“That’s democracy carried out in the style of [Russian leader Vladimir] Putin and a dangerous 'Putinization' of European politics,” Schulz added, as quoted by the website.
The comments come in relation to the constitutional crisis in the country, its worst since 1989, the year of the first elections in its post-war history.
The Polish Constitutional crisis of 2015 is a series of conflicts following the Polish parliamentary election of October 2015 regarding amendments to the organization of the Polish Constitutional Court. The amendments caused domestic and international criticism.
Both politicians ruled out that their comments represented any interference into the internal affairs of a country.
Earlier in December Poland had demanded an apology from Schulz after he called its judicial changes a ‘coup’.
"What is happening in Poland has the characteristics of a coup and is dramatic.

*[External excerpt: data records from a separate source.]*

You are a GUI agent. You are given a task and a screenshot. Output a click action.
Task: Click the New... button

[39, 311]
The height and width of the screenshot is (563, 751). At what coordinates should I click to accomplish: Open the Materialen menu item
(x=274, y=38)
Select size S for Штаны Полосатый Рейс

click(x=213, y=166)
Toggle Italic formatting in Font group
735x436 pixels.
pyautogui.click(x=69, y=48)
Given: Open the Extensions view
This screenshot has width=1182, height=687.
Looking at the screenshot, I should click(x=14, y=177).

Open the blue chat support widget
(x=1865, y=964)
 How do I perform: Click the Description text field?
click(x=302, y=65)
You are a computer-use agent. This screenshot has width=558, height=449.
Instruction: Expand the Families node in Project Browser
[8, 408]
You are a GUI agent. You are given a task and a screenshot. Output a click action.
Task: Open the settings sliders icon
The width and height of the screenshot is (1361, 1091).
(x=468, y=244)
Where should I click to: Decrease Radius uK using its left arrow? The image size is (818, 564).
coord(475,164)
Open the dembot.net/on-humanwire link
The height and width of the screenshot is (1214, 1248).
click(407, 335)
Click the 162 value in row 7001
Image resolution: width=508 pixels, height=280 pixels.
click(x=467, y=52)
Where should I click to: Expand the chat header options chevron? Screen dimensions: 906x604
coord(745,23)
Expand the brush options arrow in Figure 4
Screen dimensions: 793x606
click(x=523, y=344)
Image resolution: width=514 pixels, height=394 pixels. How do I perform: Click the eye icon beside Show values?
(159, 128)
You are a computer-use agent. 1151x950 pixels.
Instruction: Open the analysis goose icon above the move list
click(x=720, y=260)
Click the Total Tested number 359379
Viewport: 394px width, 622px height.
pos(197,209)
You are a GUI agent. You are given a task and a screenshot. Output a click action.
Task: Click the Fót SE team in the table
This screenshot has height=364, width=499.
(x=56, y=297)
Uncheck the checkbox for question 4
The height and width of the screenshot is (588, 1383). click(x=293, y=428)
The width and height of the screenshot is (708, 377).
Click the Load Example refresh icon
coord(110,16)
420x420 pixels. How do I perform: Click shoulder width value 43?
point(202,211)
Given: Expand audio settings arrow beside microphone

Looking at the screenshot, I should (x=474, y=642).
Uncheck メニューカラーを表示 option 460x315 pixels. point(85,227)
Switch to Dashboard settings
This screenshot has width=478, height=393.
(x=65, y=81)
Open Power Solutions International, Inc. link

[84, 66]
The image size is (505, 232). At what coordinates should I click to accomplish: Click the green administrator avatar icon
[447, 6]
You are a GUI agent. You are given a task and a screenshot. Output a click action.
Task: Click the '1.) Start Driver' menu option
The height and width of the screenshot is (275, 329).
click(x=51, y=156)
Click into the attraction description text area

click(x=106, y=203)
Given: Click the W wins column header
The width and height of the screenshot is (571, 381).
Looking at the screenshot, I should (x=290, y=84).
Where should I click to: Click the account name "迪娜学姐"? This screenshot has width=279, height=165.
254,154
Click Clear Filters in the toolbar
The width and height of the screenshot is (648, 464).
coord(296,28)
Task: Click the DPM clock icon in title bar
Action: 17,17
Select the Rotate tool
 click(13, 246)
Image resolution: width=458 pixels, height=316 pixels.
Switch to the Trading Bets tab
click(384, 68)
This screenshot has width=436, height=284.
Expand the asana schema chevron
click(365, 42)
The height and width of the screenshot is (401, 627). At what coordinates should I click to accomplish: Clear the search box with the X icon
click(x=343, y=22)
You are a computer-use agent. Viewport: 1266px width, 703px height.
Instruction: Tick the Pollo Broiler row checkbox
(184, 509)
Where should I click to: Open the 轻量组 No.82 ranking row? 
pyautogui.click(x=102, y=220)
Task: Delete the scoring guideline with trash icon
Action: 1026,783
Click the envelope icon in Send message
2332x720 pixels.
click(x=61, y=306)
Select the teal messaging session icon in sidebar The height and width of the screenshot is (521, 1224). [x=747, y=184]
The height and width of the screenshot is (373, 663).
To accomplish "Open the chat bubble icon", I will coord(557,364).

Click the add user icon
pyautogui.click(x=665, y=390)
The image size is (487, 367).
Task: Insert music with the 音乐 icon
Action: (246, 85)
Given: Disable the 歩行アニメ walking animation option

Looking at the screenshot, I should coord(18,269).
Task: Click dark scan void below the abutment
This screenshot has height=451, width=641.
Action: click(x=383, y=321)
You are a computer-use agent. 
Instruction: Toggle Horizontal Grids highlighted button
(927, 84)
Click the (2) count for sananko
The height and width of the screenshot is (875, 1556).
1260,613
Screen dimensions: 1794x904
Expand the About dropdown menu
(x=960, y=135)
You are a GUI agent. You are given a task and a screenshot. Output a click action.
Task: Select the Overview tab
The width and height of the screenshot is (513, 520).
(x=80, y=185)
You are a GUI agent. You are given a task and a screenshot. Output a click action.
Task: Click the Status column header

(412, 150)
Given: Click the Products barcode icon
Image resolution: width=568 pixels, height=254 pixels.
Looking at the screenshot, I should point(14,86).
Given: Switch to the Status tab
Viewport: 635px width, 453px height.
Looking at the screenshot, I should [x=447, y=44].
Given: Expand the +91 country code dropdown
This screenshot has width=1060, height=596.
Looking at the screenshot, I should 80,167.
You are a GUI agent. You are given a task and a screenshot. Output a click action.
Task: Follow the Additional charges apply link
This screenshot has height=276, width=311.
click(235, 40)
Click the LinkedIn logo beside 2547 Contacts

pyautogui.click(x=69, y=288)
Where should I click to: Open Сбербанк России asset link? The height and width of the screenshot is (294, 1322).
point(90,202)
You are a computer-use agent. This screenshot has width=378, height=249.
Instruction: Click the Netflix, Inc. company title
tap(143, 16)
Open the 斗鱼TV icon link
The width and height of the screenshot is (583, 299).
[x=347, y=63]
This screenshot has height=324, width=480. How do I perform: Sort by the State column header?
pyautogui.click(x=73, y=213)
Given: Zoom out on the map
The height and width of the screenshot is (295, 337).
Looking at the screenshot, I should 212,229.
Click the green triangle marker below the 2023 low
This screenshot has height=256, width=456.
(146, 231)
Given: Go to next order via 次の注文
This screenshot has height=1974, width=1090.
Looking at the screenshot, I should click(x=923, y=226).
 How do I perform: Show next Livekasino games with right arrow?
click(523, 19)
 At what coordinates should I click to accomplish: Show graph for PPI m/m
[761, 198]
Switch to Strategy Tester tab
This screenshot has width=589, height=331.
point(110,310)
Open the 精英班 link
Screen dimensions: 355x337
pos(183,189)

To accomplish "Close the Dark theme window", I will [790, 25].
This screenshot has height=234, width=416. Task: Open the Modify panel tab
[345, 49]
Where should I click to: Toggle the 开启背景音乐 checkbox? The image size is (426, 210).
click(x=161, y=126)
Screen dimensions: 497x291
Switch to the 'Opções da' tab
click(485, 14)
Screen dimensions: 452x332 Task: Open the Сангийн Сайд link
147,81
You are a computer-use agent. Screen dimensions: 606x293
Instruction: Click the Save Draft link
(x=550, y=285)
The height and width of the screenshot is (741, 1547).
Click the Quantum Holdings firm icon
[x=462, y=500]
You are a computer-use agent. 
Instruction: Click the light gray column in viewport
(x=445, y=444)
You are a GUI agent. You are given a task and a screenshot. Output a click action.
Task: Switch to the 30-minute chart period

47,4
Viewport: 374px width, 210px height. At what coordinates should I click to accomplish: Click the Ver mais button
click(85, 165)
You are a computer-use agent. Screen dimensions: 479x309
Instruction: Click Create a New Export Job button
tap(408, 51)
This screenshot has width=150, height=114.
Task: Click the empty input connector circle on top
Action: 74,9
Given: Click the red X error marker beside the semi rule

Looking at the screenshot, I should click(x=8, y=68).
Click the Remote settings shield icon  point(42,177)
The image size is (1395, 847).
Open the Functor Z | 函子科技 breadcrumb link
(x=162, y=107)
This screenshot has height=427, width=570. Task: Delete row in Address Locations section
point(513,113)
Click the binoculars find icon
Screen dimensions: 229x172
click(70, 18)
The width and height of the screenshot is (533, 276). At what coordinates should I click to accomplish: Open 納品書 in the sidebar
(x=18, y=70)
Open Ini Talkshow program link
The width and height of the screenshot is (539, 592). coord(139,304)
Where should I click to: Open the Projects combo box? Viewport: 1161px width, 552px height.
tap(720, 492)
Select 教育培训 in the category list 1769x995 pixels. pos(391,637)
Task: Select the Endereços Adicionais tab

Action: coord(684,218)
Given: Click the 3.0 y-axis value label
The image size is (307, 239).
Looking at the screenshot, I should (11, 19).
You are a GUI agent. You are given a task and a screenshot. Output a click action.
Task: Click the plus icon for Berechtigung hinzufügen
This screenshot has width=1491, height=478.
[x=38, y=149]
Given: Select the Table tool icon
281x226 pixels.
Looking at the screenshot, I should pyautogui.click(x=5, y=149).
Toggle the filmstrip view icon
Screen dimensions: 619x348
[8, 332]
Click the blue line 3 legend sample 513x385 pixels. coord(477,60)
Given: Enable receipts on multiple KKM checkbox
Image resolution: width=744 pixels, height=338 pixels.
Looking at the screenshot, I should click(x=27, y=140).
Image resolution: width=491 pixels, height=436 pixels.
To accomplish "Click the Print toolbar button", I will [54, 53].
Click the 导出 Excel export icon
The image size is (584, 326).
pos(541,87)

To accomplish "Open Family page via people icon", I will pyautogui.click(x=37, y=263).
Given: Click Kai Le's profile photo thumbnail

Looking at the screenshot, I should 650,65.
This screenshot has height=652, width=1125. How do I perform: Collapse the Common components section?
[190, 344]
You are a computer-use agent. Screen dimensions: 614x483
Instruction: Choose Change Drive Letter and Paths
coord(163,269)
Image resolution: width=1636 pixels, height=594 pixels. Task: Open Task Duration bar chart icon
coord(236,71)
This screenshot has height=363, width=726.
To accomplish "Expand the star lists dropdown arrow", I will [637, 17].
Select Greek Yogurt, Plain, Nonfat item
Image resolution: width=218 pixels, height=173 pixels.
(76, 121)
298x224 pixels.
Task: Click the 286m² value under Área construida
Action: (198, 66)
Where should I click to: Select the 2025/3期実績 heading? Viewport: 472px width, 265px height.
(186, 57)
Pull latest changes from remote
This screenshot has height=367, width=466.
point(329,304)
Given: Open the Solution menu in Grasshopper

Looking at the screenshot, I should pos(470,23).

I am going on the principle that we are going to discuss this in detail this week at the European parliament, or at the latest, during the session in January," he then told Deutschlandfunk radio.
Schulz's comments sparked an angry response from Warsaw, with Polish Prime Minister Beata Szydło demanding an apology.
"I am expecting Mr Martin Schulz to not only stop making such comments but also apologize to Poland," she added.
The political tensions center around efforts by the ruling party to install five judges of its own choosing on the 15-member court, and refusing to recognize judges who were appointed by the previous parliament when the liberal Civic Platform (PO) party was in power.
It also comes on the heels of legal moves giving Poland's conservative government the power to directly appoint the heads of public broadcasters.